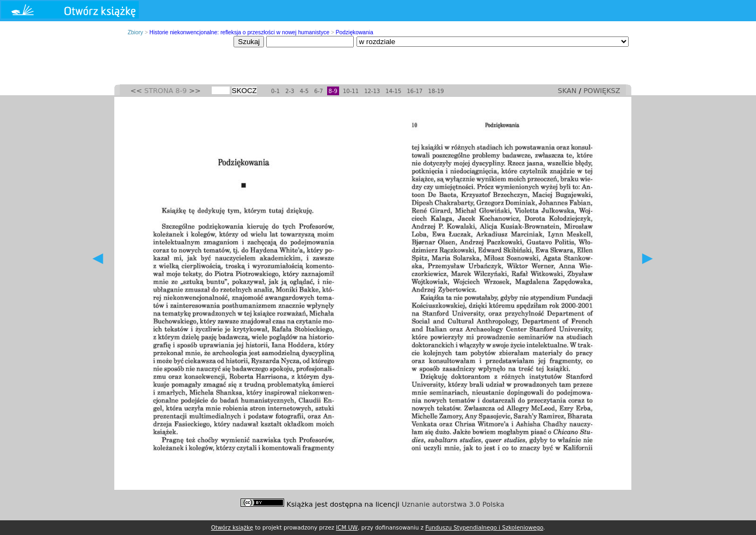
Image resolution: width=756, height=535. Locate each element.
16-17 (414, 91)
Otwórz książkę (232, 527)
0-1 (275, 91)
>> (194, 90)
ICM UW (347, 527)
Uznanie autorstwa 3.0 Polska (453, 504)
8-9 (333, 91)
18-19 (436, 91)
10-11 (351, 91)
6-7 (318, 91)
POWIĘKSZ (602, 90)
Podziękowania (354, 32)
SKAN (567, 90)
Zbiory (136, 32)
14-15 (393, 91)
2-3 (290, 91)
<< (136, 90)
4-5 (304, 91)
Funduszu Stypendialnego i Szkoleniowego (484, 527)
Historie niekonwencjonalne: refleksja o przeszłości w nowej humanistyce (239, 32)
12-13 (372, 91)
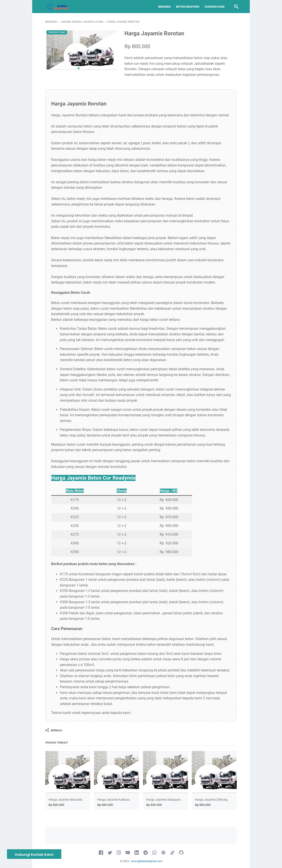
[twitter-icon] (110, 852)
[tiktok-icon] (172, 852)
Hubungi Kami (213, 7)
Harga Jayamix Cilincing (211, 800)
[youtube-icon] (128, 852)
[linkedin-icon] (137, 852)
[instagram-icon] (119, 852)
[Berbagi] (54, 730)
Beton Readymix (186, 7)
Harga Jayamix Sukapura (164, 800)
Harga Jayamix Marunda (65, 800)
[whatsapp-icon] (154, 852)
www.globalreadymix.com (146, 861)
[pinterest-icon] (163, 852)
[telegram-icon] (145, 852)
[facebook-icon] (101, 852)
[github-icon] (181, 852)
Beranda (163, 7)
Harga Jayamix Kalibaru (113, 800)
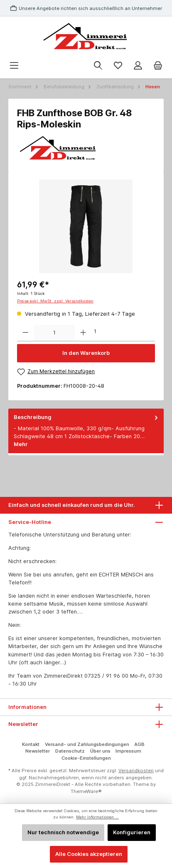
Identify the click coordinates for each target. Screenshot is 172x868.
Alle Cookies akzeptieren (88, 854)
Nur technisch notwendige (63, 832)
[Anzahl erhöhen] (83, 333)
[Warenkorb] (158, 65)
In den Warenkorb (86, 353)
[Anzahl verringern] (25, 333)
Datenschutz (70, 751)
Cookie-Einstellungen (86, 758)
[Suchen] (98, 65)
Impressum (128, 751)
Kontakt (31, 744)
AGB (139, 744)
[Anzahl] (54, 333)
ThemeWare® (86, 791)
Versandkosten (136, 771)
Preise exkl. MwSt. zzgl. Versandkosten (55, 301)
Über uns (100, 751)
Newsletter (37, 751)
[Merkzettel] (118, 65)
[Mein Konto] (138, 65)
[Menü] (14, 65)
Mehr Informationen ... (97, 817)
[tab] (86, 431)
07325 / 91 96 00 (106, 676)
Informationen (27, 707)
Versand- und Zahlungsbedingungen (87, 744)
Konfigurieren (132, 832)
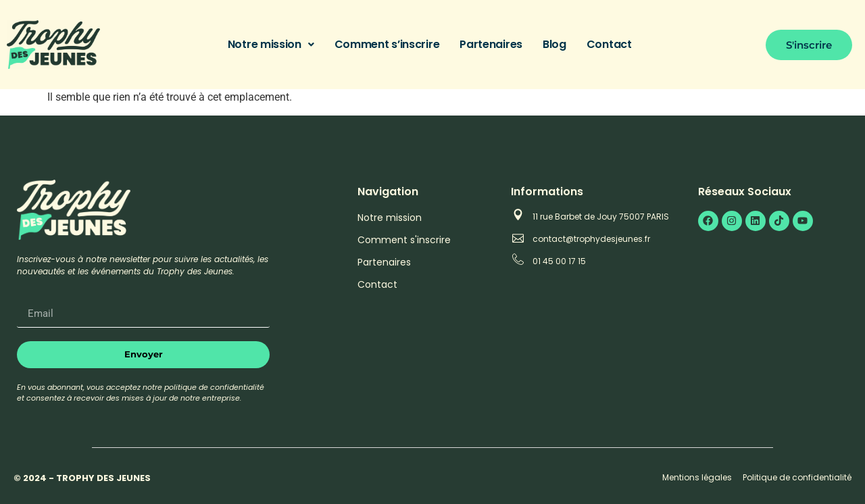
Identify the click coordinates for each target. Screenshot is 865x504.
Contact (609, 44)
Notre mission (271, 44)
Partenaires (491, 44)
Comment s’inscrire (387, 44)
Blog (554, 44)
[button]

---+---

Your instructions ▸
Reproduce the listing from its beginning through the line containing "Hubungi Kami (213, 7)", replacing "Zbiory" with "Kolekcje" and leaving everything else unchanged. Omit the pictures from your answer.

Final result ▸
Image resolution: width=756, height=535. Locate each element.
16-17 (414, 91)
Otwórz książkę (232, 527)
0-1 (275, 91)
>> (194, 90)
ICM UW (347, 527)
Uznanie autorstwa 3.0 Polska (453, 504)
8-9 (333, 91)
18-19 (436, 91)
10-11 (351, 91)
6-7 (318, 91)
POWIĘKSZ (602, 90)
Podziękowania (354, 32)
SKAN (567, 90)
Kolekcje (136, 32)
14-15 (393, 91)
2-3 (290, 91)
<< (136, 90)
4-5 (304, 91)
Funduszu Stypendialnego i Szkoleniowego (484, 527)
Historie niekonwencjonalne: refleksja o przeszłości w nowej humanistyce (239, 32)
12-13 (372, 91)
[twitter-icon] (110, 852)
[tiktok-icon] (172, 852)
Hubungi Kami (213, 7)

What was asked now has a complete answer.